▶ [Task prompt]
Print each line of the material again, keeping everything exact.

▶ [The records]
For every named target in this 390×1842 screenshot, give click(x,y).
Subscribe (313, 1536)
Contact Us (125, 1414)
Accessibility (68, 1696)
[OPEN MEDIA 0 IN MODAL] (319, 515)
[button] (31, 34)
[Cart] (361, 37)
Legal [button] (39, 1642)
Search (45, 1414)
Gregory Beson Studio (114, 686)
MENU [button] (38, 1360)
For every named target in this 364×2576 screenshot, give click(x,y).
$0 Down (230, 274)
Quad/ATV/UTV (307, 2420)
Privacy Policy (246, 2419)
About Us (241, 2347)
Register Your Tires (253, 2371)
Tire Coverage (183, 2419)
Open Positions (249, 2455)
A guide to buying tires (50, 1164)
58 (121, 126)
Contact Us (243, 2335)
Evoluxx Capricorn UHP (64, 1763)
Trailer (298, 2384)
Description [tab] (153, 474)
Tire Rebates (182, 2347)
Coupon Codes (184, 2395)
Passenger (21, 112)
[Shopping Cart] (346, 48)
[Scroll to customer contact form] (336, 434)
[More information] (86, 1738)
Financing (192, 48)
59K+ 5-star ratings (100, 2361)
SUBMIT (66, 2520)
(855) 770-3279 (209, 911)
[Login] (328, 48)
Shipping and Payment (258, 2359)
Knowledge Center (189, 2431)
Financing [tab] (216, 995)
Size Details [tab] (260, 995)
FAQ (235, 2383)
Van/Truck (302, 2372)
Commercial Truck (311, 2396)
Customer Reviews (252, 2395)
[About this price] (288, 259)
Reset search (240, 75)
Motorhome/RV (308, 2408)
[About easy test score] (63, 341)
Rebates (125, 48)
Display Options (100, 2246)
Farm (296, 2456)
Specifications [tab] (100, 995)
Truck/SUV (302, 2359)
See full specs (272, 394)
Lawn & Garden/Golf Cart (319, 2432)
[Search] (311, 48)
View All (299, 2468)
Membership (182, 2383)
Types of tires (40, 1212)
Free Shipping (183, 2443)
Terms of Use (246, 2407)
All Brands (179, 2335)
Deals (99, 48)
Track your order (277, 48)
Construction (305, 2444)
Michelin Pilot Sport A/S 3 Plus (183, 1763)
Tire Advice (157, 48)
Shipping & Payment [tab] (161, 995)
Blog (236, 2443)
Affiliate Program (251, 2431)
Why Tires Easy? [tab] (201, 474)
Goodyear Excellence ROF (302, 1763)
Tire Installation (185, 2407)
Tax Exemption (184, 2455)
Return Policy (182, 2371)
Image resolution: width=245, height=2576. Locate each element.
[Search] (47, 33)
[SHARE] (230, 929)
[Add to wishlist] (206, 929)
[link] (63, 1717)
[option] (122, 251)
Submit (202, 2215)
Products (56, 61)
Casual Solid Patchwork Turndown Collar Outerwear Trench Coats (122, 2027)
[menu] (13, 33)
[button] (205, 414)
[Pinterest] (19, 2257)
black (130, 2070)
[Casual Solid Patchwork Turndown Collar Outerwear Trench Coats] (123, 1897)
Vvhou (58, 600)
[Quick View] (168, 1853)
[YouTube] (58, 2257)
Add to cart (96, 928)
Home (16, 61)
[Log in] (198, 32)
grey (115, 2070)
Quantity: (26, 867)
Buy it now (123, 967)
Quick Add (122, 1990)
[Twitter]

▶ [Task output]
For every named target in this 390×1842 screenshot, give click(x,y).
Subscribe (313, 1536)
Contact Us (125, 1414)
Accessibility (68, 1696)
[OPEN MEDIA 0 IN MODAL] (319, 515)
[button] (31, 34)
[Cart] (361, 37)
Legal [button] (39, 1642)
Search (45, 1414)
Gregory Beson Studio (114, 686)
MENU [button] (38, 1360)
For every named target in this 364×2576 screenshot, give click(x,y).
$0 Down (230, 274)
Quad/ATV/UTV (307, 2420)
Privacy Policy (246, 2419)
About Us (241, 2347)
Register Your Tires (253, 2371)
Tire Coverage (183, 2419)
Open Positions (249, 2455)
A guide to buying tires (50, 1164)
58 (121, 126)
Contact Us (243, 2335)
Evoluxx Capricorn UHP (64, 1763)
Trailer (298, 2384)
Description [tab] (153, 474)
Tire Rebates (182, 2347)
Coupon Codes (184, 2395)
Passenger (21, 112)
[Shopping Cart] (346, 48)
[Scroll to customer contact form] (336, 434)
[More information] (86, 1738)
Financing (192, 48)
59K+ 5-star ratings (100, 2361)
SUBMIT (66, 2520)
(855) 770-3279 (209, 911)
[Login] (328, 48)
Shipping and Payment (258, 2359)
Knowledge Center (189, 2431)
Financing [tab] (216, 995)
Size Details [tab] (260, 995)
FAQ (235, 2383)
Van/Truck (302, 2372)
Commercial Truck (311, 2396)
Customer Reviews (252, 2395)
[About this price] (288, 259)
Reset search (240, 75)
Motorhome/RV (308, 2408)
[About easy test score] (63, 341)
Rebates (125, 48)
Display Options (100, 2246)
Farm (296, 2456)
Specifications [tab] (100, 995)
Truck/SUV (302, 2359)
See full specs (272, 394)
Lawn & Garden/Golf Cart (319, 2432)
[Search] (311, 48)
View All (299, 2468)
Membership (182, 2383)
Types of tires (40, 1212)
Free Shipping (183, 2443)
Terms of Use (246, 2407)
All Brands (179, 2335)
Deals (99, 48)
Track your order (277, 48)
Construction (305, 2444)
Michelin Pilot Sport A/S 3 Plus (183, 1763)
Tire Advice (157, 48)
Shipping & Payment [tab] (161, 995)
Blog (236, 2443)
Affiliate Program (251, 2431)
Why Tires Easy? [tab] (201, 474)
Goodyear Excellence ROF (302, 1763)
Tire Installation (185, 2407)
Tax Exemption (184, 2455)
Return Policy (182, 2371)
Image resolution: width=245, height=2576. Locate each element.
[Search] (47, 33)
[SHARE] (230, 929)
[Add to wishlist] (206, 929)
[link] (63, 1717)
[option] (122, 251)
Submit (202, 2215)
Products (56, 61)
Casual Solid Patchwork Turndown Collar Outerwear Trench Coats (122, 2027)
[menu] (13, 33)
[button] (205, 414)
[Pinterest] (19, 2257)
black (130, 2070)
[Casual Solid Patchwork Turndown Collar Outerwear Trench Coats] (123, 1897)
Vvhou (58, 600)
[Quick View] (168, 1853)
[YouTube] (58, 2257)
Add to cart (96, 928)
Home (16, 61)
[Log in] (198, 32)
grey (115, 2070)
Quantity: (26, 867)
Buy it now (123, 967)
Quick Add (122, 1990)
[Twitter]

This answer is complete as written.